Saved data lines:
****

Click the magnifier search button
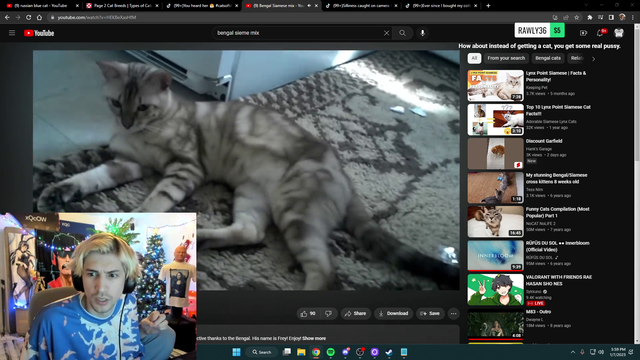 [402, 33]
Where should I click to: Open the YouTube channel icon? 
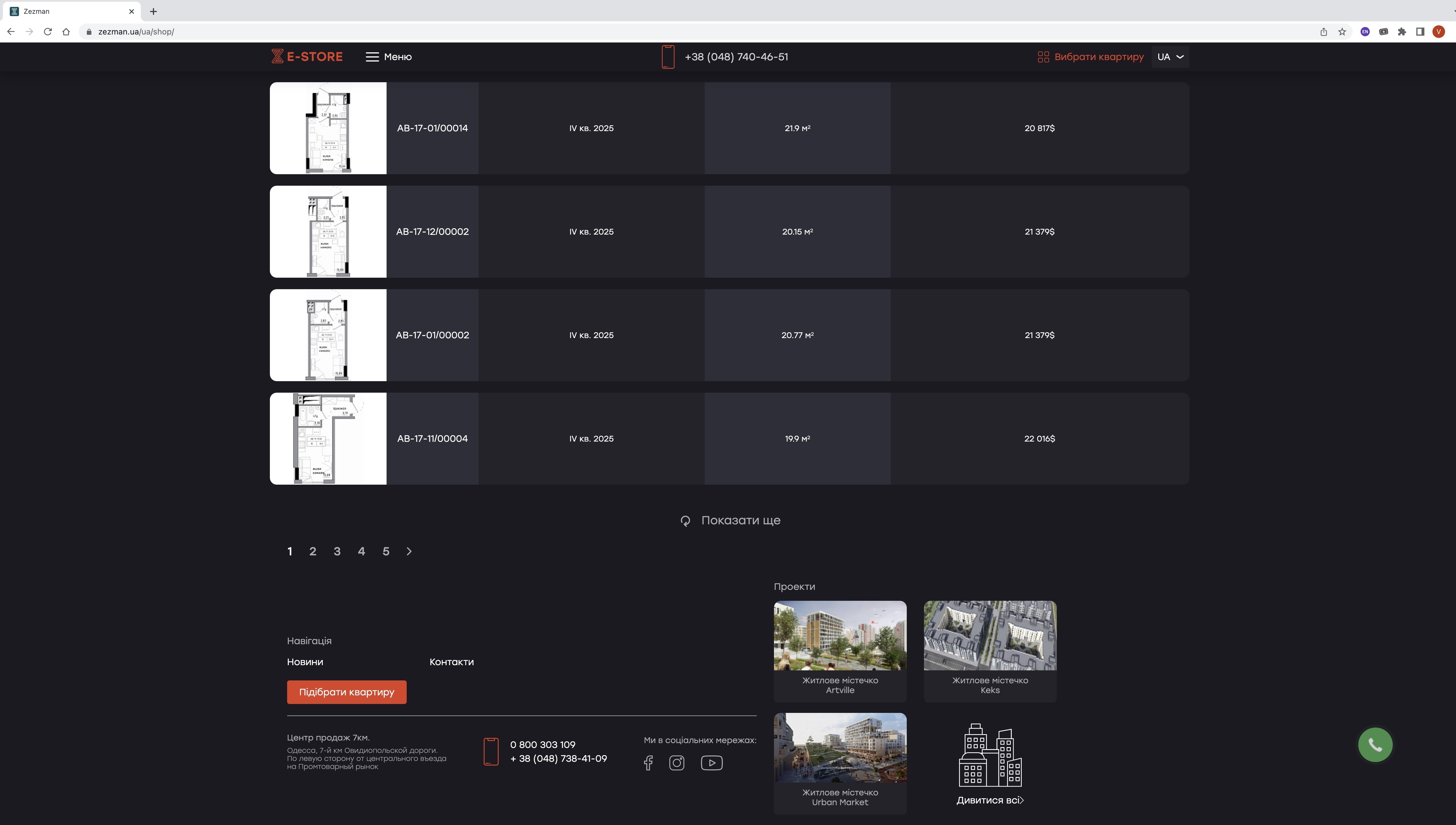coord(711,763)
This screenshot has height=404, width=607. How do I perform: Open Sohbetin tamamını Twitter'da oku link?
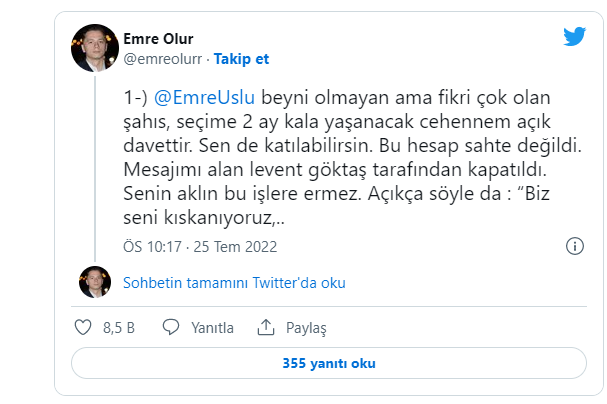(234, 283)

****

## EXERCISE
Rewrite the lines above with every "Open" changed to "Select" and everything else left as it is. Omit the pictures from your version.

## ANSWER TO THIS PROBLEM
Click the magnifier search button
 [402, 33]
Where should I click to: Select the YouTube channel icon? 
coord(711,763)
This screenshot has height=404, width=607. How do I perform: Select Sohbetin tamamını Twitter'da oku link?
(234, 283)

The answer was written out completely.